* _Aim of the exercise_
Exact copies of all the entries are required, and no pictures should appear in them.

┌─ The input

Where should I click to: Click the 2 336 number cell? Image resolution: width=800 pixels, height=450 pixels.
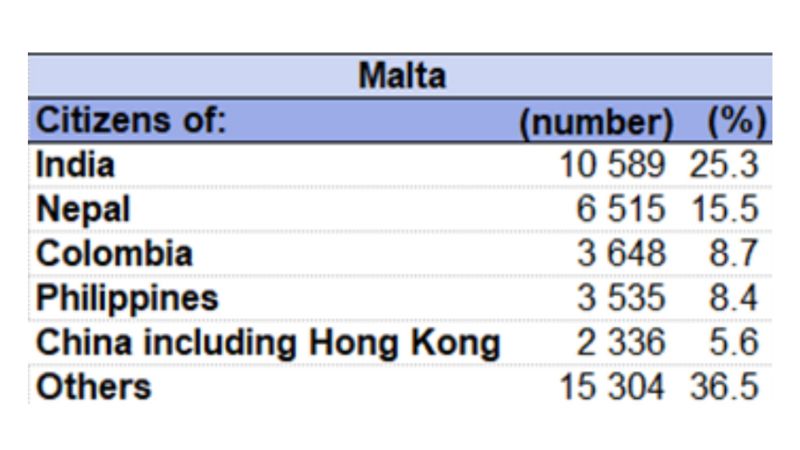(621, 343)
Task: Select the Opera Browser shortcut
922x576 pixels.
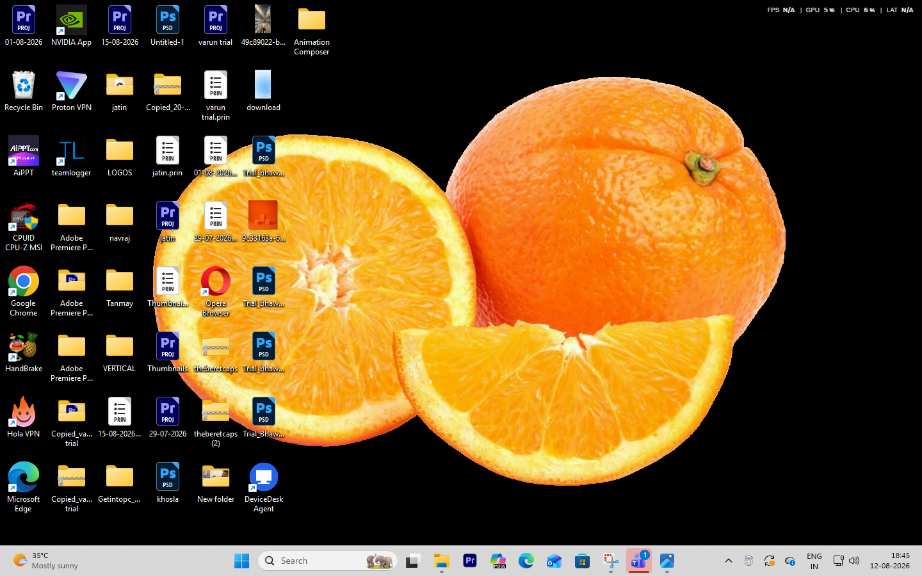Action: click(215, 292)
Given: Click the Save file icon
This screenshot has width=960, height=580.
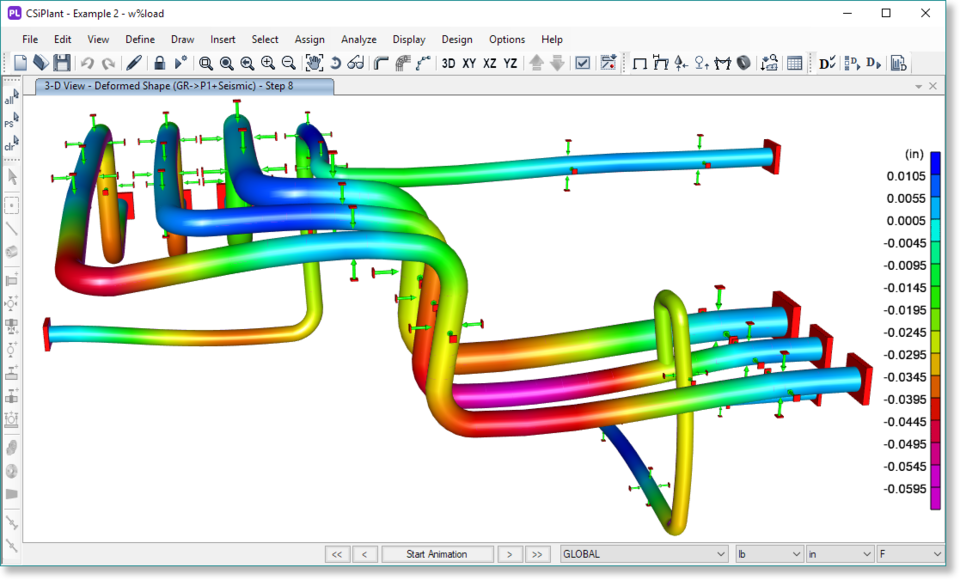Looking at the screenshot, I should coord(61,63).
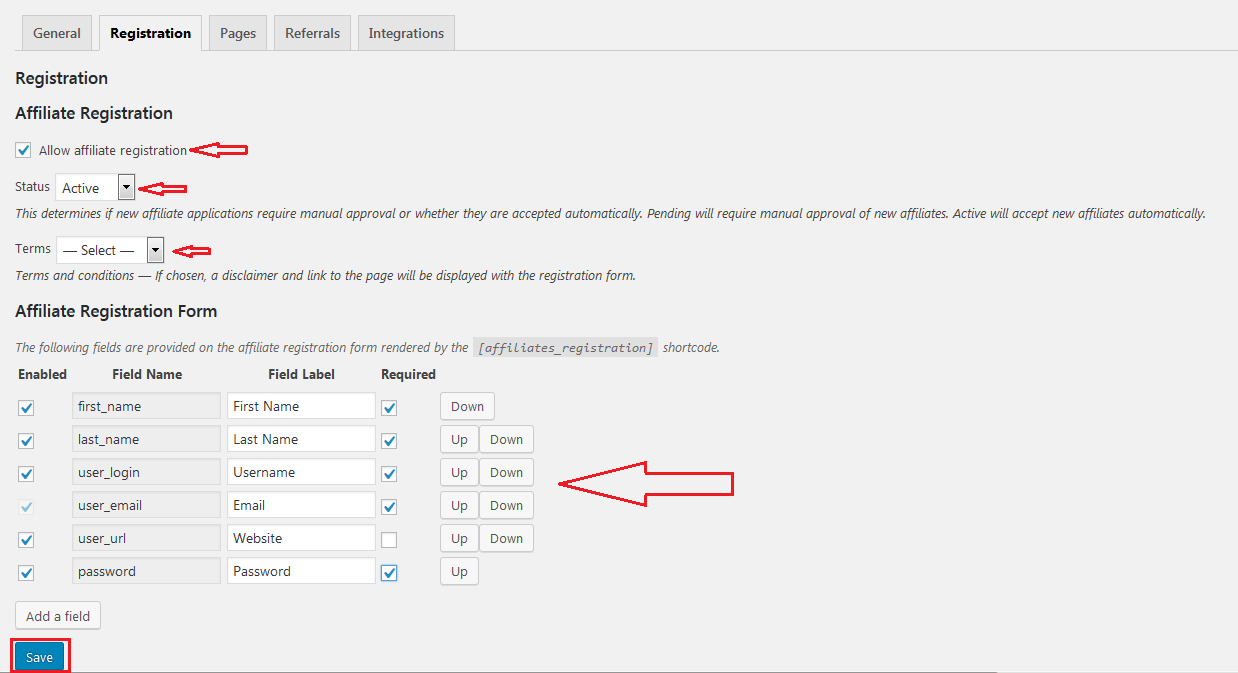
Task: Toggle Required checkbox for Website field
Action: (x=389, y=540)
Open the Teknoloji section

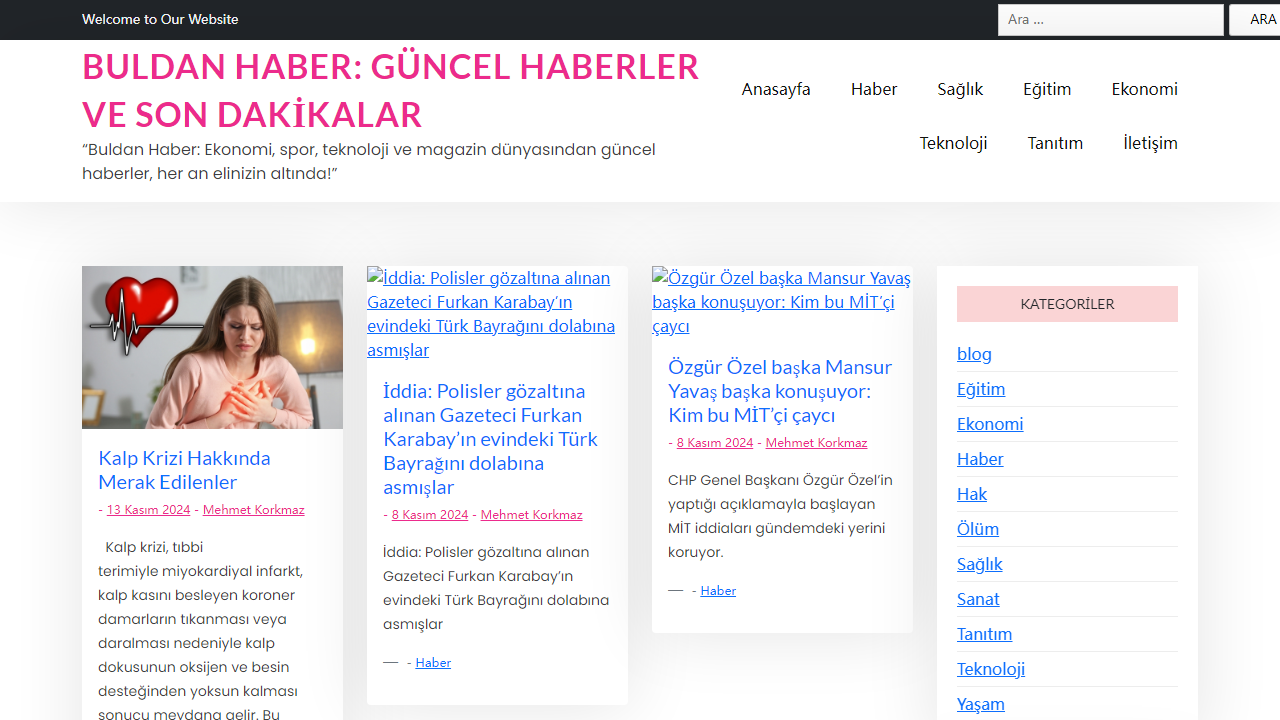953,143
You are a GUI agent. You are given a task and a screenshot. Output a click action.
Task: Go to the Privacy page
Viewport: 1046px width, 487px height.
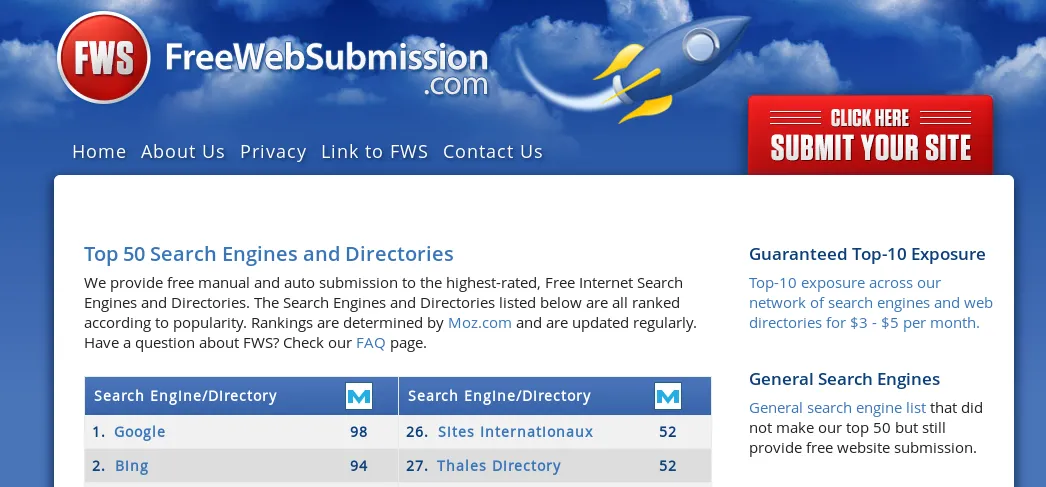[273, 152]
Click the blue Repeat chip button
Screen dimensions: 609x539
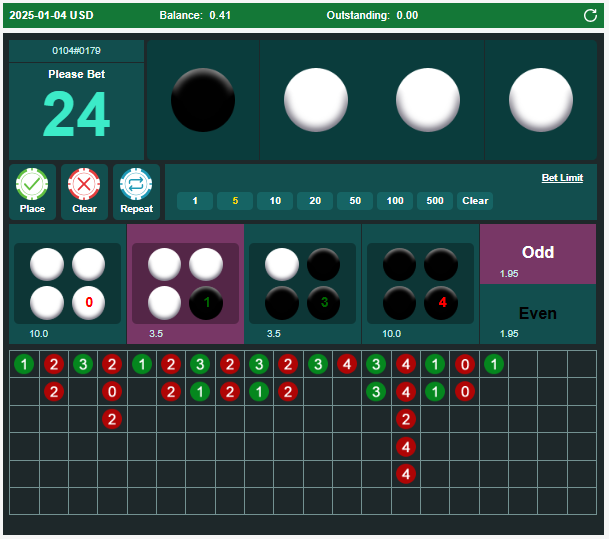pyautogui.click(x=136, y=191)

└─

* _Response_
Where should I click to: Click the 2 336 number cell? Image resolution: width=800 pixels, height=450 pixels.
(621, 343)
Task: Select the Opera Browser shortcut
922x576 pixels.
Action: click(215, 292)
Given: Click the Save file icon
This screenshot has width=960, height=580.
Looking at the screenshot, I should coord(61,63).
Task: Toggle Required checkbox for Website field
Action: (x=389, y=540)
Open the Teknoloji section

953,143
You are a GUI agent. You are given a task and a screenshot. Output a click action.
Task: Go to the Privacy page
Viewport: 1046px width, 487px height.
[273, 152]
Click the blue Repeat chip button
Screen dimensions: 609x539
pyautogui.click(x=136, y=191)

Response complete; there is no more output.